In relazione alle richieste di incentivo economico in parola, l’ideatore e realizzatore del disegno criminoso ha posto in essere gli artifici e i raggiri avvalendosi di tre suoi collaboratori. “In particolare, l’ideatore, ponendosi come intermediario tra il cliente acquirente del nuovo impianto ed il fornitore dell’impianto medesimo, ha falsificato le fatture di acquisto, ha prodotto falsi formulari, rifiuti e ha creato false immagini fotografiche di vecchi impianti da sostituire (per dimostrarne l’esistenza) inducendo in errore il Gse che, sulla scorta di falsa documentazione prodotta, ha erogato i contributi citati in precedenza” si legge sempre dalla nota diffusa dai finanzieri.

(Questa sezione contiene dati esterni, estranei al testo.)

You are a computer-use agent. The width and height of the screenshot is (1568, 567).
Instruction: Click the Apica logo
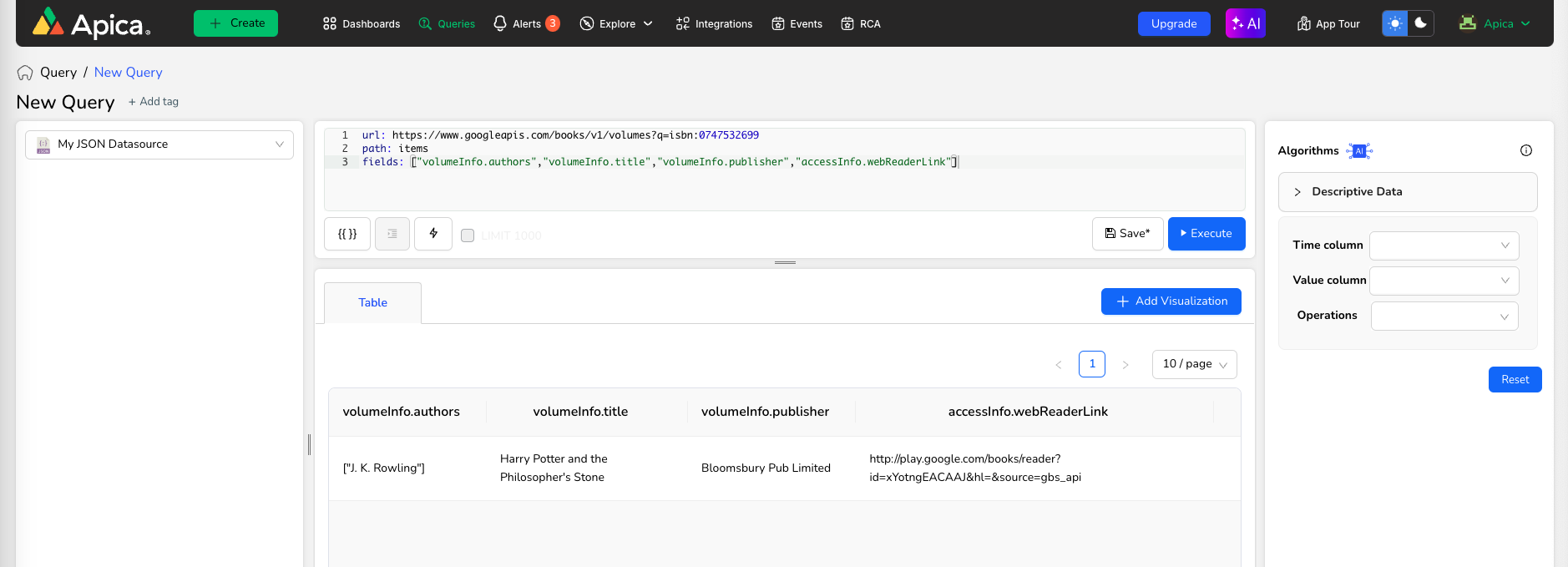coord(91,24)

L’ammontare del decreto di sequestro preventivo è pari al totale dei contributi illecitamente richiesti ed erogati dal Gse in relazione alle pratiche falsate ad arte, costituente il profitto diretto del reato. Ai quattro indagati, ai quali, è stato notificato anche l’avviso di conclusione indagini, è stato contestato in concorso tra loro il reato di truffa aggravata ai danni dello Stato.